Robert Vaughn, 74, best known for the 1960s TV series The Man from U.N.C.L.E., spoke with Sanjiv Bhattacharya of The [London] Observer. In the brief interview, transcribed as a series of one-liners, Vaughn comes up with several highly quotable statements.
A couple of samples:
"Cary Grant was able to have a child after doing LSD. So I guess it's good for some people."
"An autobiography is a history of your life. A memoir is how you remember it. I'm attempting a memoir. It'll be published in spring 2008. It's about the time up to when I got married – I was a bachelor till I was 41. I'm trying to make it more than just 'then I left London and I fucked Jane Brown…' – you know the sort of thing. A lot of my memories are 'and then I fucked' memories."
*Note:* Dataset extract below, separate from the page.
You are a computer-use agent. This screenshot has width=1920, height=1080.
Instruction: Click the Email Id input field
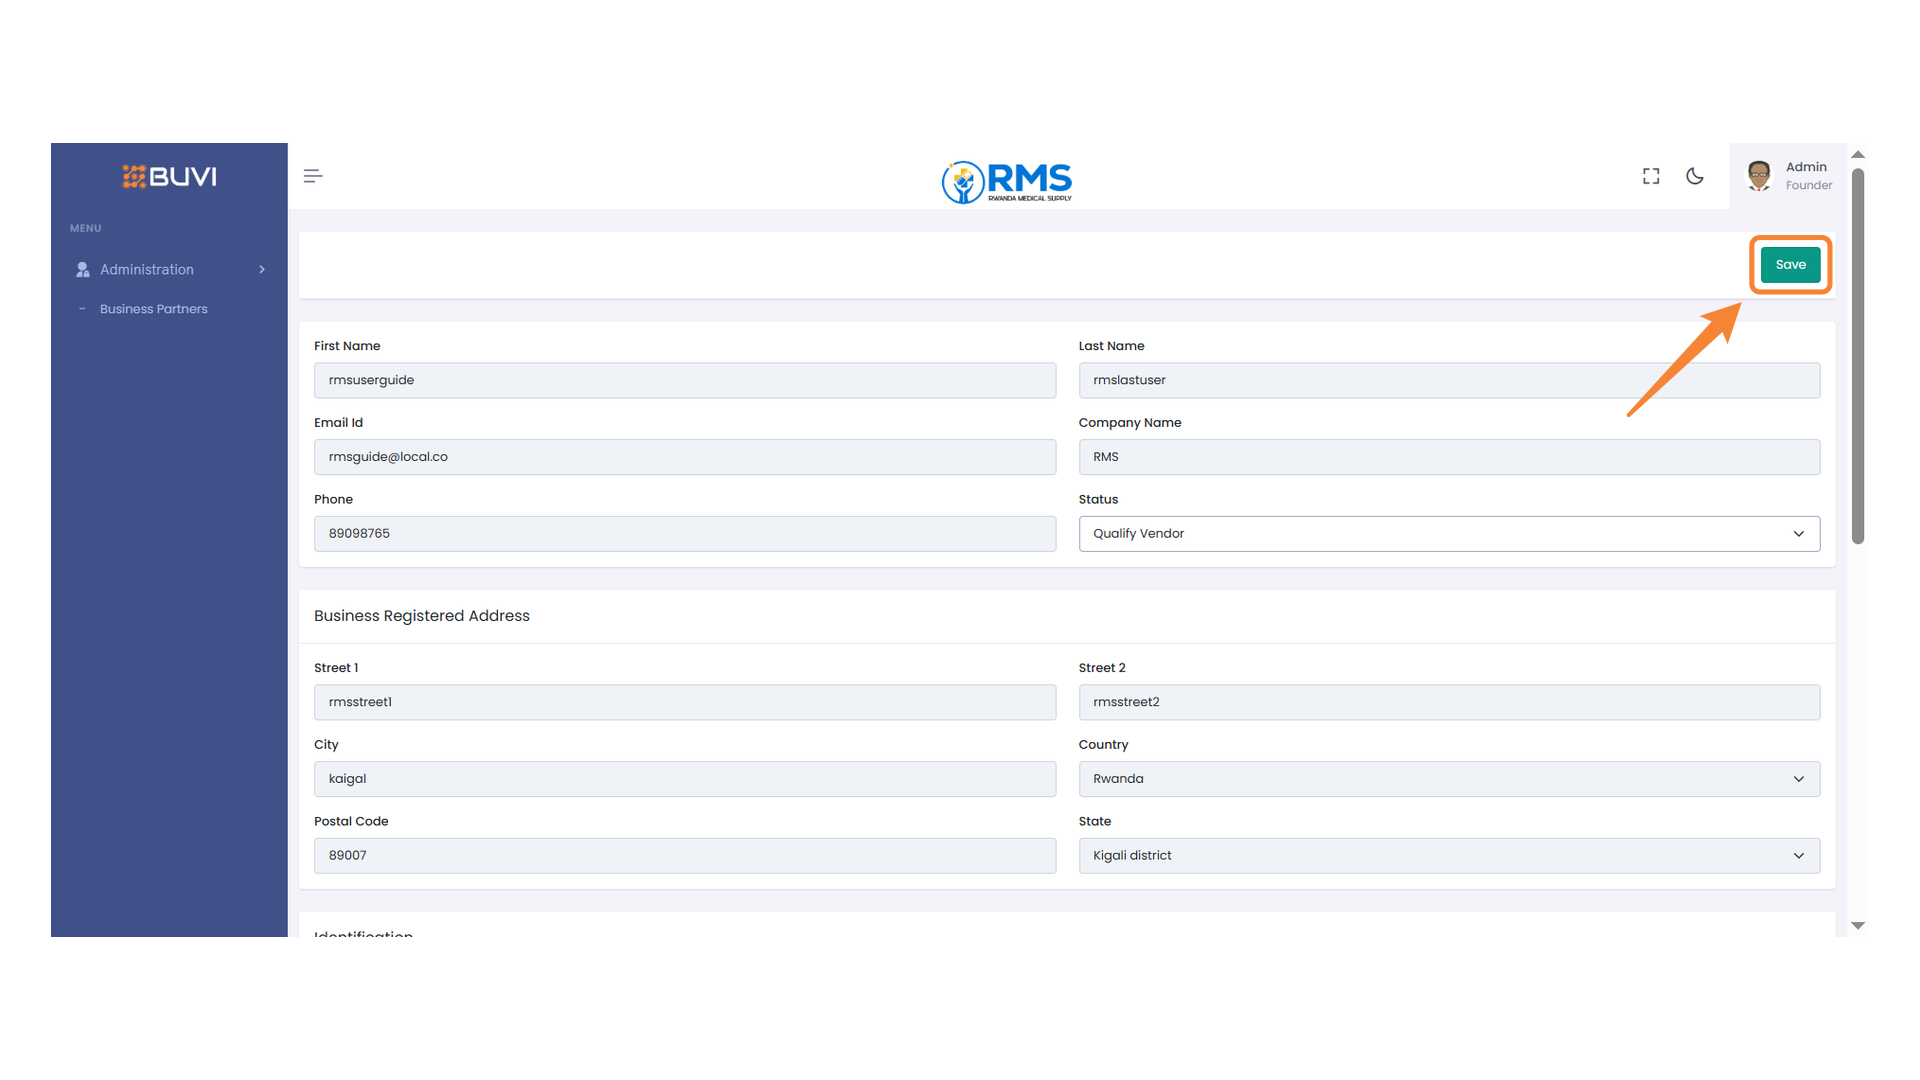(x=684, y=457)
Vaughn's film work is mostly — and in all likelihood justly — forgotten (I mean, The Lucifer Complex, Superman III, Skeleton Coast), but he did appear in a half-a-handful of important films.
He mentions The Magnificent Seven (1960), John Sturges' Western remake of Akira Kurosawa's Shichinin no samurai / Seven Samurai (1954), and Peter Yates' cop thriller Bullitt (1968). There were also Blake Edwards' Hollywood satire S.O.B. (1981), in which Vaughn plays a cross-dressing studio head, and Vincent Sherman's 1959 melodrama The Young Philadelphians, for which Vaughn was nominated for a best supporting actor Oscar.
By the way, he also happens to be the only surviving Magnificent. (The other six were Yul Brynner, Horst Buchholz, Steve McQueen, James Coburn, Brad Dexter, and Charles Bronson.)